**Passage provided**.
--- START ---
In medical research, it is sometimes difficult to tell whether the proteins involved are cops or robbers.
One recent example is inclusion bodies, which were long thought to contribute to the pathology of Huntington's disease. More detailed studies showed that inclusion bodies actually play a protective role by sequestering a mutant protein.
Along the same lines, research published in the January 2005 issue of the Journal of Clinical Investigation promotes the adenosine A1 receptor, which has been the target of inhibition in asthma treatment, as actually having beneficial effects. The paper is titled "A protective role for the A1 adenosine receptor in adenosine-dependent pulmonary injury," and authored by scientists from the University of Texas Health Science Center at Houston Medical School and the National Institute of Diabetes and Digestive and Kidney Diseases.
A previous clinical study investigated the use of an adenosine A1 receptor antagonist to treat asthma, but was discontinued after Phase IIa. The drug's developer, Epigenesis Pharmaceuticals, of Cranbury, N.J., said that "while promising results were observed in mild asthmatic patients, the effect was not generalized to patients on inhaled corticosteroids." However, the research published now suggests that the A1 receptor actually has anti-inflammatory effects.
--- END ---
**Activities**.
**a)** In the passage on the adenosine A1 receptor, after which phase was the earlier asthma study discontinued?
**b)** Pick up the passage on the adenosine A1 receptor from its last sentence and continue it.

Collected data
--- START ---
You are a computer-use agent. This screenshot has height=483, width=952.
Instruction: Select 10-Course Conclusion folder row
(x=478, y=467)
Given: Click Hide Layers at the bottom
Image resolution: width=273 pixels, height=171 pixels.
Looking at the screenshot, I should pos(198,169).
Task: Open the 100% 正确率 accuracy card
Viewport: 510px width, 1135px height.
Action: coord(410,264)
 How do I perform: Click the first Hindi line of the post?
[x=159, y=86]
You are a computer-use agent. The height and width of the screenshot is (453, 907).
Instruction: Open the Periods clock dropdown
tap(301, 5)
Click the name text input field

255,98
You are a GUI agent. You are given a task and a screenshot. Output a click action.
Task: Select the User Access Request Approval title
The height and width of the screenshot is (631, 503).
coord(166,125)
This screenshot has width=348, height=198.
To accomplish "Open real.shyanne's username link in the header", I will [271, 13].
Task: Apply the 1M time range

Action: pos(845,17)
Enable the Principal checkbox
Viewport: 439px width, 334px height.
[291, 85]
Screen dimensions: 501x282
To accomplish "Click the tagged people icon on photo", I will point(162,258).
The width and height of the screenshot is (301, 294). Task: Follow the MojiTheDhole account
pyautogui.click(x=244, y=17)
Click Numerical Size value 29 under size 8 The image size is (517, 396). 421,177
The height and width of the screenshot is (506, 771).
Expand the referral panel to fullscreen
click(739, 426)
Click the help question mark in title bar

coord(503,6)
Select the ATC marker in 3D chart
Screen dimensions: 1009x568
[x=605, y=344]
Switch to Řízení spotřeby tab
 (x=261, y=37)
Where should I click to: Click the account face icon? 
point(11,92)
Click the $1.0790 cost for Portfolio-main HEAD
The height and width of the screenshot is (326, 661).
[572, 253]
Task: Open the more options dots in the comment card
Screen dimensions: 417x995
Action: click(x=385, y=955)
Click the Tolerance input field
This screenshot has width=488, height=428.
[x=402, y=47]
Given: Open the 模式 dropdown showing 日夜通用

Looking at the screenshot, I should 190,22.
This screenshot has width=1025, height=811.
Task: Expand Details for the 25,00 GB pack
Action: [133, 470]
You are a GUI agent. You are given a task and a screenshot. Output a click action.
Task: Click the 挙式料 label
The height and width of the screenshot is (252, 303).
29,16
--- END ---
**Your responses**.
**a)** After Phase IIa.

**b)**
The scientists studied the contributions of the adenosine A1 receptor to lung pathology in chronic asthma and chronic obstructive pulmonary disorder (COPD). They used a mouse deficient in adenosine deaminase (ADA) for their studies; such mice have elevated levels of adenosine, which they cannot metabolize, and show symptoms of pulmonary injury that resemble chronic asthma, as well as COPD. Adenosine, a molecule that signals cellular stress, is increased in the lungs of asthmatics, and its levels correlate with the severity of inflammation. Adenosine can have both pro- and anti-inflammatory effects, depending on which receptors it activates. For the work reported in the paper, the scientists knocked out the adenosine A1 receptors in ADA-deficient mice, creating a double knockout.
Transcripts of the adenosine A1 receptor were elevated in several cell types in the lungs of ADA-deficient mice, including alveolar macrophages, a cell type within the lungs that destroys invaders - everything from microbes to dust - and is known to play a major role in asthma.
Double knockouts had worse lung inflammation than controls, while mice with normal levels of adenosine remained unaffected by knocking out the A1 receptor. Both mucus and inflammatory chemokine production was increased in double knockouts, and alveoli (the finest branches of the lung, where gas exchange with the blood takes place) were pathologically enlarged.
Though the results demonstrate an anti-inflammatory role for the adenosine A1 receptor, the authors cautioned that "it is less clear whether this implies clinical benefit from the use of A1AR agonist in the treatment of pulmonary disorders. The A1AR has a high affinity for adenosine,and adenosine levels are elevated in the lungs of asthmatics." That implies that the interaction between adenosine and its A1 receptor might be at ceiling under clinically relevant circumstances.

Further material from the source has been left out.